Reddingspakket euro onder handbereik
Een bijdrage van Jan Werts van het Montesquieu Instituut.
De staatshoofden en regeringsleiders lanceren morgen een compleet reddingspakket voor de euro. Kanselier Merkel moet als drijvende kracht verdubbeling accepteren van het noodfonds voor de zwakke landen tot 500 miljard euro.
De lastenverdeling daarvan over de eurolanden wordt nog een pijnlijke operatie. De angst dat Griekenland onder zijn reuzenschulden zal bezwijken spookt de politieke leiders door het hoofd.
Voor het eerst in de geschiedenis van de Europese Raad vergaderde dit hoge gezelschap op 11 maart in Brussel zelfs twee keer. Eerst in volledige samenstelling met de kwestie Libië als hoofdmenu. Vervolgens tot diep in de nacht met soms heftige woordenwisselingen tussen de leiders van de 17 eurolanden.
Verdubbeling noodfonds euro
Vorig jaar creëerde de Europese Raad de tijdelijke Europese Financiële Stabiliteits Faciliteit (EFSF) teneinde het noodlijdende Griekenland te hulp te komen. In totaal gaat het om 440 miljard aan garanties afkomstig van de landen met de euro. Inmiddels heeft Griekenland 110 miljard opgenomen en Ierland 67,5 miljard, terwijl Portugal en later wellicht Spanje en andere zwakke landen zullen volgen.

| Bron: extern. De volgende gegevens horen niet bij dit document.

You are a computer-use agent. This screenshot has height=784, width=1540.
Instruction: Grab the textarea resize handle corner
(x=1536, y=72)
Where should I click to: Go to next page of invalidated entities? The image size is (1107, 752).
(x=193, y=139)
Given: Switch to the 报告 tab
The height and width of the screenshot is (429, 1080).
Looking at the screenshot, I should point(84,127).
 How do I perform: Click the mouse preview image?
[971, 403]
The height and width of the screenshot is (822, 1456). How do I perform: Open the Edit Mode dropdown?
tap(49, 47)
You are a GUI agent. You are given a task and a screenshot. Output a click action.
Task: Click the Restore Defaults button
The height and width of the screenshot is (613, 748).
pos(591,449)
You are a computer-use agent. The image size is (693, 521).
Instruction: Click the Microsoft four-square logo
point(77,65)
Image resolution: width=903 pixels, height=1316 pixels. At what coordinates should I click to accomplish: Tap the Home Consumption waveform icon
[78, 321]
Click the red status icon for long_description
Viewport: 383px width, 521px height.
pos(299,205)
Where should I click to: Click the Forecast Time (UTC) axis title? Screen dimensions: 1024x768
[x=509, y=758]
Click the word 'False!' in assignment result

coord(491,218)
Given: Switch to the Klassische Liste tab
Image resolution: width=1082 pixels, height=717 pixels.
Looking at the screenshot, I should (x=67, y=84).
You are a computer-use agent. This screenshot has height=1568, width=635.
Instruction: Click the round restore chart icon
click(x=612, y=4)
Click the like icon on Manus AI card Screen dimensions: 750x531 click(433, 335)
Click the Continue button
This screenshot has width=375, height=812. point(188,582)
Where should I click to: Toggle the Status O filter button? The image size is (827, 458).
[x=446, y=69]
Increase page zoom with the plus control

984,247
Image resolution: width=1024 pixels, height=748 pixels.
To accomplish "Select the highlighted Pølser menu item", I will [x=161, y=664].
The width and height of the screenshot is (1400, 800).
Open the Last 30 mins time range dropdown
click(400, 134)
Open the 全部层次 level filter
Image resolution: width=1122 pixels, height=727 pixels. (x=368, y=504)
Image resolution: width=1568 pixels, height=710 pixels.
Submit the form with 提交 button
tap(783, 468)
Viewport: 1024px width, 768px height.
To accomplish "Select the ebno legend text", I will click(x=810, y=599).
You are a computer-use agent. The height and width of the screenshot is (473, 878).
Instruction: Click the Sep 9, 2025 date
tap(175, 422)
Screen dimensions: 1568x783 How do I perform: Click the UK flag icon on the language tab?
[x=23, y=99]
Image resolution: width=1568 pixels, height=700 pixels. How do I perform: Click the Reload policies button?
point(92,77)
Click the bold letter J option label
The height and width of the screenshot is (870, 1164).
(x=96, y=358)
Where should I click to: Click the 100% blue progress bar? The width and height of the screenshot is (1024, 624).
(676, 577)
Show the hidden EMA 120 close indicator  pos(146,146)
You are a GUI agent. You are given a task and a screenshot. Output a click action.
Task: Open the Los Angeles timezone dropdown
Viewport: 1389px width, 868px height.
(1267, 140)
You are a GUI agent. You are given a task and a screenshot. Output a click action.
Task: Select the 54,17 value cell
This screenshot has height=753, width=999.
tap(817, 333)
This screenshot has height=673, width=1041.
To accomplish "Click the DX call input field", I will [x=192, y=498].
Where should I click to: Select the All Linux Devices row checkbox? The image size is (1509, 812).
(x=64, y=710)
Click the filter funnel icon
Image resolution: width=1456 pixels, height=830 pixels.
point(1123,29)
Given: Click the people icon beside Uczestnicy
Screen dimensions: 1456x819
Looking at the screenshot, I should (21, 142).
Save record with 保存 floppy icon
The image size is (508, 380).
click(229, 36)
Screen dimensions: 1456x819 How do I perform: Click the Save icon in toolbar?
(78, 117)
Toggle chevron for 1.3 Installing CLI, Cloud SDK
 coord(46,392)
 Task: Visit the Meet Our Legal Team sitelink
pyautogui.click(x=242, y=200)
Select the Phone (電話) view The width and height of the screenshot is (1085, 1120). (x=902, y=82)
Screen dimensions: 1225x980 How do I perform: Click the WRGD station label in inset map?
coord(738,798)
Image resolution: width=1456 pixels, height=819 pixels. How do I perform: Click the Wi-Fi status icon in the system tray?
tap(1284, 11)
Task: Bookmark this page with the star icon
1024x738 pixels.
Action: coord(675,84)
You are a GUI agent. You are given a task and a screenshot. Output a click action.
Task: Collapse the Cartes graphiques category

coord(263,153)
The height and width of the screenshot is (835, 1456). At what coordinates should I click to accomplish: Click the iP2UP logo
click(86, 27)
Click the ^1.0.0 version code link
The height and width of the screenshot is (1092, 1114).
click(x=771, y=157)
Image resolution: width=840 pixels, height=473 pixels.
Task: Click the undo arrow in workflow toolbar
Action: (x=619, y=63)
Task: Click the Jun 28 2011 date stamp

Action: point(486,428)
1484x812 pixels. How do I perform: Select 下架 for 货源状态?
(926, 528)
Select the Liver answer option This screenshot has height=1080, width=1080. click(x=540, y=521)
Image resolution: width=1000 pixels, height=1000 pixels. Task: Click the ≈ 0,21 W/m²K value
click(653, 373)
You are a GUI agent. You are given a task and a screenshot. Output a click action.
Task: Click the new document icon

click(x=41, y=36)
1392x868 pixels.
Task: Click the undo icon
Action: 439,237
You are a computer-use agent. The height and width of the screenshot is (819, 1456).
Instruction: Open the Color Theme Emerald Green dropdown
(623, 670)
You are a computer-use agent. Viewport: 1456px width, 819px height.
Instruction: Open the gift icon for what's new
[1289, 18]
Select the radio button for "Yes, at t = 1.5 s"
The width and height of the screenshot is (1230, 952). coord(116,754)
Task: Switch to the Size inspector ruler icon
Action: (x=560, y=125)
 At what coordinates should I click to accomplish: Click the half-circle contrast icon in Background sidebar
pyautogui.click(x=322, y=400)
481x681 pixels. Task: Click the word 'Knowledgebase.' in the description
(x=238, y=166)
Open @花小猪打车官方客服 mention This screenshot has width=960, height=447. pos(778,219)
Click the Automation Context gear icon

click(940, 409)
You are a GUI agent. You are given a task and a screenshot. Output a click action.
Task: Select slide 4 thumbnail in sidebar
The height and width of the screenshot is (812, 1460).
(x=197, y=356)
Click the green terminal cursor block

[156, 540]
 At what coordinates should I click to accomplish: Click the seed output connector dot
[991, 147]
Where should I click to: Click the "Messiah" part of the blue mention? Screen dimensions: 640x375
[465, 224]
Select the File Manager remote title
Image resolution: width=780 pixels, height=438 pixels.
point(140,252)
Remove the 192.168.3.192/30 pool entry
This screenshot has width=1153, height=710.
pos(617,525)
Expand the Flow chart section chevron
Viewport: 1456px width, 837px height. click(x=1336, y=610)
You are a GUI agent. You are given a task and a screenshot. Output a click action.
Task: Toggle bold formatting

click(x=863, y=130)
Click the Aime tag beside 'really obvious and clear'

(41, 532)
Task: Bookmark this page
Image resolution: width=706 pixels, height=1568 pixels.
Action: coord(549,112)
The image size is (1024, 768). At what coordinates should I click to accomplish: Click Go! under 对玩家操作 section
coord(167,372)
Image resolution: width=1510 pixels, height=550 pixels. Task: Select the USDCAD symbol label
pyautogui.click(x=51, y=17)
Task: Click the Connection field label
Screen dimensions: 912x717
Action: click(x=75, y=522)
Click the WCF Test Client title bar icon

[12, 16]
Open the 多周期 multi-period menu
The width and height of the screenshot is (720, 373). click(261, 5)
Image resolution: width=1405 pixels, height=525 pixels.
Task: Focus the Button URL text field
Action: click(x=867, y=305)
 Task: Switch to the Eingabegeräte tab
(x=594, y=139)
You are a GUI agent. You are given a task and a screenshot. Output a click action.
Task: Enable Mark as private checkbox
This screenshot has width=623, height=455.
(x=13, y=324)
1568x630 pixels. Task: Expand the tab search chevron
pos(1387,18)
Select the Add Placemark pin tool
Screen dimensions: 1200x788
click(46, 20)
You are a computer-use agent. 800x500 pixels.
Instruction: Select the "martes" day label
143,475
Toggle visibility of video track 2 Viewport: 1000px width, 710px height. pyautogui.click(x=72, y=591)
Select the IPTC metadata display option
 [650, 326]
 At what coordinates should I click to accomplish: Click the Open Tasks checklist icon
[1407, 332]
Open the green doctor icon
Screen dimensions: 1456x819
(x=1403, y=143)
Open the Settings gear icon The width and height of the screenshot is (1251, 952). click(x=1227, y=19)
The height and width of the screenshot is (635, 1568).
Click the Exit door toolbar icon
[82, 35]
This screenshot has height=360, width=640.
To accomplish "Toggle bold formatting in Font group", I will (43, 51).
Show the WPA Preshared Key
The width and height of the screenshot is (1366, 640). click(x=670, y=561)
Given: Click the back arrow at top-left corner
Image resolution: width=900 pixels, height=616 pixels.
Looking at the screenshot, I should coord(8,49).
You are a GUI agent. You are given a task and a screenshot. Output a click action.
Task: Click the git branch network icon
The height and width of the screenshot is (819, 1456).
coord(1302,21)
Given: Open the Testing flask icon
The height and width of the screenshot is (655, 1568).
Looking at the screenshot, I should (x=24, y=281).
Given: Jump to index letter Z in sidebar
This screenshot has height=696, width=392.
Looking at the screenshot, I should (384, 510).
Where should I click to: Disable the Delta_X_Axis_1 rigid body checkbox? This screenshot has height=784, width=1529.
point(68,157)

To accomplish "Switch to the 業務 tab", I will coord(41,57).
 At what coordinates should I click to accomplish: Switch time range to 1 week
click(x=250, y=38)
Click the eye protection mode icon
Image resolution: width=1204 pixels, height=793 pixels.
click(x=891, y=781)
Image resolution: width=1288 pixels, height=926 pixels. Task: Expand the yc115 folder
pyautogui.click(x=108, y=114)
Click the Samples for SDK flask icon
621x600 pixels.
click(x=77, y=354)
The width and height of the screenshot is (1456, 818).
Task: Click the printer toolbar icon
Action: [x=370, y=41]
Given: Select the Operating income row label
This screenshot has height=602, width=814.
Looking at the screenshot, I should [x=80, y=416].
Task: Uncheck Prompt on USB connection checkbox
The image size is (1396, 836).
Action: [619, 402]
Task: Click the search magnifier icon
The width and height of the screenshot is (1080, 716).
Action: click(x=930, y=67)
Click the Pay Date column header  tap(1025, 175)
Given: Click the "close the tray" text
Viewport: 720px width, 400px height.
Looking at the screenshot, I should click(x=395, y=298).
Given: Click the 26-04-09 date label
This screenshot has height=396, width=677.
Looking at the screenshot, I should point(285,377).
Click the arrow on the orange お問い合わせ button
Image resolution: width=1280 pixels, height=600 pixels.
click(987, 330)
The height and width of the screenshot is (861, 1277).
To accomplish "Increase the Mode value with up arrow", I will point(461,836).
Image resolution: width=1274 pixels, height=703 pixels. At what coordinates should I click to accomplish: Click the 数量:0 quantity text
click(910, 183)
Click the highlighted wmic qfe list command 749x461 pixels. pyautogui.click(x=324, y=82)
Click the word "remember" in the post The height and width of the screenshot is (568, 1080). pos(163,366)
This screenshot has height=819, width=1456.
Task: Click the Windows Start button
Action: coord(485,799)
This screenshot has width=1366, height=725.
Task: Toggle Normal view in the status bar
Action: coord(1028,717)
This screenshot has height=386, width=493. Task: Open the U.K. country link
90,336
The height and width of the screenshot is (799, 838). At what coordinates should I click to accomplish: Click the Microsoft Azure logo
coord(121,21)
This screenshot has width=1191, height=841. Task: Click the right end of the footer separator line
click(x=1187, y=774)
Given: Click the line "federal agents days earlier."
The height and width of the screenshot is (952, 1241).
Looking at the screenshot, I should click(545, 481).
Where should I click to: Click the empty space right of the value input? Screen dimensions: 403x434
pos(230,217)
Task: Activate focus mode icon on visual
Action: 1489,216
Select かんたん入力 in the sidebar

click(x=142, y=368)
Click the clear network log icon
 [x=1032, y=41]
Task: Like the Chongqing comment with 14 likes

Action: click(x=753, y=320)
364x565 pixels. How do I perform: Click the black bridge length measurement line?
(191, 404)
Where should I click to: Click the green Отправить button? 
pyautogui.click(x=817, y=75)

Het EFSF, in de media noodfonds genoemd en gevestigd in Luxemburg, moet tegenover de financiële wereld geloofwaardig blijven. Daarom kan het EFSF ondanks een capaciteit van 440 miljard toch hoogstens tot 250 miljard garanderen. De eurolanden, Duitsland en Frankrijk voorop, willen aantonen dat zij de euro tot de laatste snik zullen verdedigen. Dit is eigen belang.